Le 13 août, vingt mille insurgés étaient encore rassemblés sous les murs d’Inspruck, où les débris de l’armée de Lefebvre, en nombre à peu près égal, s’étaient ralliés. Ces soldats, découragés par leurs précédentes défaites, se laissèrent battre une seconde fois sur les pentes du mont Isel. Dans cette affaire André Hofer commandait en personne, Haspinger et Speckbaker étaient ses lieutenans. Speckbaker était placé à l’aile droite de l’armée tyrolienne, et le Diable de Feu et ses redoutables compagnons eurent bientôt mis en fuite les troupes qui leur étaient opposées. Vers le centre, le pont de la Sill et le couvent de Saint-Vilten, où reposaient les corps des Tyroliens morts dans la précédente bataille, furent plus vivement disputés. Le sol, aux environs du couvent, était jonché de cadavres, et la victoire paraissait indécise, quand les Tyroliens, animés par la présence d’une image miraculeuse de la Vierge[1], à laquelle ils attribuaient déjà leur première victoire, tentèrent un dernier et terrible effort. Les Bavarois furent obligés de céder au fanatisme et à la bravoure de ces hommes ; ils se retirèrent en désordre dans la ville, et avant le lever du soleil tout ce qui restait de l’armée d’invasion avait évacué pour la troisième fois la capitale du Tyrol, et se retirait précipitamment sur l’Inn inférieur.

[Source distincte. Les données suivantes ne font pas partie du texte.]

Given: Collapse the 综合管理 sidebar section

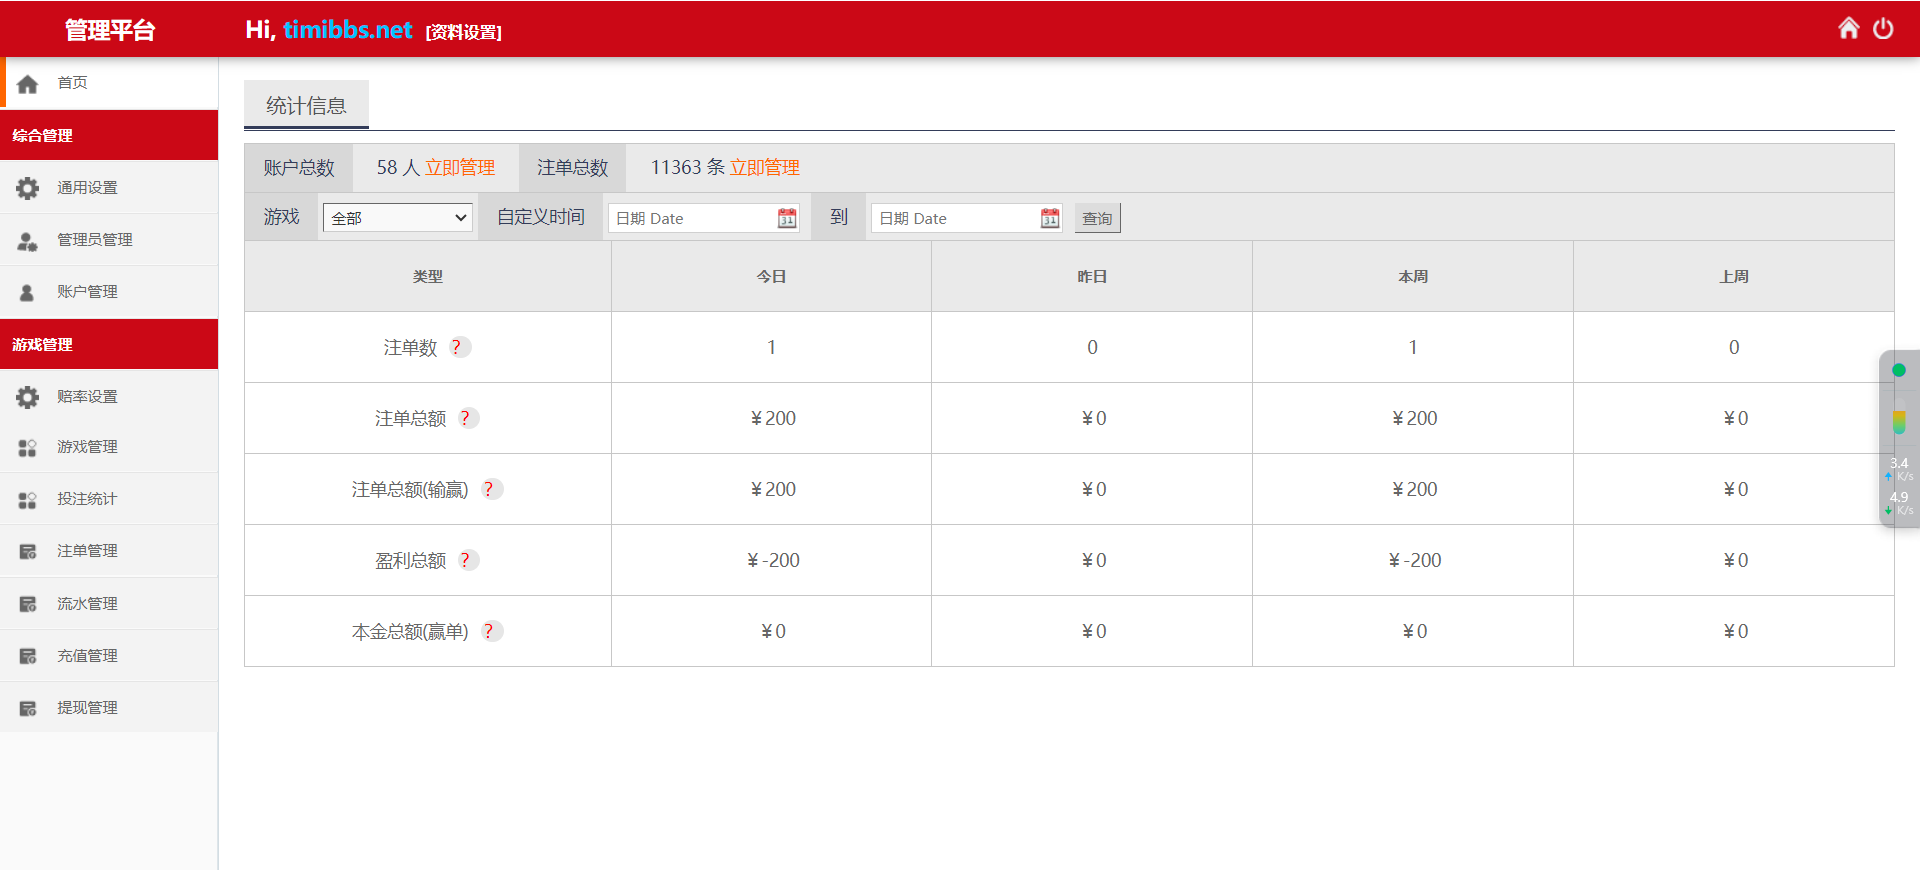Looking at the screenshot, I should click(109, 135).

Tandis qu’Hofer jouissait à Inspruck des honneurs du triomphe et organisait dans cette ville une sorte de gouvernement patriarcal, une monarchie primitive, le Diable de Feu s’attachait aux pas de l’ennemi, taillait en pièces son arrière-garde aux environs de Schwatz, et chassait les débris de l’armée de Lefebvre bien au-delà de la frontière du Tyrol.

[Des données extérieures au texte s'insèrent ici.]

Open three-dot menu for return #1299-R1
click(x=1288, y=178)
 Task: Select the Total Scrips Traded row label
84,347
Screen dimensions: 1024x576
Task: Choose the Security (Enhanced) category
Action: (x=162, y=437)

Ainsi, au commencement de septembre, le pays était encore une fois purgé de soldats étrangers, et d’envahis les Tyroliens devenaient envahisseurs. En effet Speckbaker et le capucin pénétraient dans le pays de Saltzbourg, appelant aux armes les habitans et les engageant à se réunir à eux contre les soldats de l’Antechrist. La fortune favorisa d’abord ces deux chefs : ils poussèrent jusqu’à Reinchenhall, petite ville distante de quelques lieues seulement de Saltzbourg. Le capucin, auquel ces succès avaient tourné la tête, parlait d’aller à Vienne battre Napoléon et délivrer l’empereur François. Mais Speckbaker, mieux avisé, voyant que, loin de les seconder et de se joindre à eux, les montagnards du pays de Saltzbourg les évitaient et les regardaient passer avec une sorte de terreur, s’apercevant en outre que chaque jour le nombre de ses soldats diminuait, car ces braves gens retournaient chez eux par petites troupes, ennuyés qu’ils étaient de rester si long-temps sans voir leurs femmes et leurs enfans ; Speckbaker songea à se rapprocher de la frontière du Tyrol, que menaçait une nouvelle et plus redoutable invasion.

  1. Image apportée dans le pays, dit la légende, par les chrétiens de la 10e légion.